[Collected data entries]
________
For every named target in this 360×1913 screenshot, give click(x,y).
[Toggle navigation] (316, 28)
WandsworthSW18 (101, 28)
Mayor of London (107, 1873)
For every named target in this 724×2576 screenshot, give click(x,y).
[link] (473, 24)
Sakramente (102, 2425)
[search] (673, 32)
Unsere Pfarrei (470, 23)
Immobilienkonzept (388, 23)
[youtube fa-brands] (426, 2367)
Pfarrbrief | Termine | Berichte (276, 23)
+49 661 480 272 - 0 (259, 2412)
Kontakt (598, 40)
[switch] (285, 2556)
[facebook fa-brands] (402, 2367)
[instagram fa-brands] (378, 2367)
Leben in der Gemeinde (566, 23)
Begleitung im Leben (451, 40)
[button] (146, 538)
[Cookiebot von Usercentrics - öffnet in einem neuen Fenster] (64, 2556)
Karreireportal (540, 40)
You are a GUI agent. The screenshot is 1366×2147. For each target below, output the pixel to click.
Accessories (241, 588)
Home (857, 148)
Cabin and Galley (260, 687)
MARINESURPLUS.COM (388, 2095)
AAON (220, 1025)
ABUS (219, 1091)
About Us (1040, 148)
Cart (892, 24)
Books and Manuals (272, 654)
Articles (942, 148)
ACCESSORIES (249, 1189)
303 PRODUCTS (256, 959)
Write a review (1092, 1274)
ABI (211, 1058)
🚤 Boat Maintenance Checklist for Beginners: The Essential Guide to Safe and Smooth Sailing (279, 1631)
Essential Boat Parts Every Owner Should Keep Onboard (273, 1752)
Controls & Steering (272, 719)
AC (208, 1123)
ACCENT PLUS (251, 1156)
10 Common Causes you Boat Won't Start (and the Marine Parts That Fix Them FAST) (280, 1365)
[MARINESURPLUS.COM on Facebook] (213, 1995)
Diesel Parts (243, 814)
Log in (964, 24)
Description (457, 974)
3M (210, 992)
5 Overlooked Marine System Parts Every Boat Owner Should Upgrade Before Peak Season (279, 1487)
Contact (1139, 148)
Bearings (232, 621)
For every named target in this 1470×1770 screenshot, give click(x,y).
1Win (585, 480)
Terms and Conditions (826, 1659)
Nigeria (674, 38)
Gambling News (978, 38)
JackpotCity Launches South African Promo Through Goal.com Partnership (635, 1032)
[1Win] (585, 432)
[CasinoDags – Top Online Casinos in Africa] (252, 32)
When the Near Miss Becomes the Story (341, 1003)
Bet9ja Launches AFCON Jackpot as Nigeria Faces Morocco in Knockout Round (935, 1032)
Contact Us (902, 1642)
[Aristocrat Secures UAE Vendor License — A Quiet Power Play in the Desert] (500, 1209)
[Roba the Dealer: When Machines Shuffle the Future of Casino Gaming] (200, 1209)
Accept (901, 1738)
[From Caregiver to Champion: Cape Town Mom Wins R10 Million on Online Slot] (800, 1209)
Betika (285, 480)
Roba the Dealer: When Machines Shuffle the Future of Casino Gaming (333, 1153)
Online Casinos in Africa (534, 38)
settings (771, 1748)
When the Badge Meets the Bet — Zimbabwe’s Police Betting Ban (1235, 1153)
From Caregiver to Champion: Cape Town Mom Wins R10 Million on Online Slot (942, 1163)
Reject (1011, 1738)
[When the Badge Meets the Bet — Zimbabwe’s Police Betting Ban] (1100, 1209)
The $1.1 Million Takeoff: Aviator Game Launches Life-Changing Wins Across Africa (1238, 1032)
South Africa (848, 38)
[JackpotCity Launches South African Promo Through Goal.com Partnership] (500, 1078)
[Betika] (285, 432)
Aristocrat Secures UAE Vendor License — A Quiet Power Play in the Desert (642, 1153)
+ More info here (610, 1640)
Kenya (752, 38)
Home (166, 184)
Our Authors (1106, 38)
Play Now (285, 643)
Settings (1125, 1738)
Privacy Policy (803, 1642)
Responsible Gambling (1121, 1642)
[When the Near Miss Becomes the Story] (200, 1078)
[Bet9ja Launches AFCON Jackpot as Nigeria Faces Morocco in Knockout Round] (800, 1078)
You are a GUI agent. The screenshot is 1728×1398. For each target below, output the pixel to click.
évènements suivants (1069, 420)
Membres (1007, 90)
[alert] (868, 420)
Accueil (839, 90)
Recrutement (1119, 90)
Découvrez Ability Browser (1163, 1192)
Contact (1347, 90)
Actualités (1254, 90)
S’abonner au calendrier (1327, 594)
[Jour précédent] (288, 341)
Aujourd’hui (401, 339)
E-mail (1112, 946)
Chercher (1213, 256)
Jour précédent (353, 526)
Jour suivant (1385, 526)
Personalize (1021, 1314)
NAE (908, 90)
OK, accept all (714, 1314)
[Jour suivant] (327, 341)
________
WORK TASK: Given the records above, reproduce precisely and only the lines between the line holding "When the Near Miss Becomes the Story (341, 1003)" and the line holding "Ban (1235, 1153)", inclusive.

YOUR SOLUTION:
When the Near Miss Becomes the Story (341, 1003)
Bet9ja Launches AFCON Jackpot as Nigeria Faces Morocco in Knockout Round (935, 1032)
Contact Us (902, 1642)
[Aristocrat Secures UAE Vendor License — A Quiet Power Play in the Desert] (500, 1209)
[Roba the Dealer: When Machines Shuffle the Future of Casino Gaming] (200, 1209)
Accept (901, 1738)
[From Caregiver to Champion: Cape Town Mom Wins R10 Million on Online Slot] (800, 1209)
Betika (285, 480)
Roba the Dealer: When Machines Shuffle the Future of Casino Gaming (333, 1153)
Online Casinos in Africa (534, 38)
settings (771, 1748)
When the Badge Meets the Bet — Zimbabwe’s Police Betting Ban (1235, 1153)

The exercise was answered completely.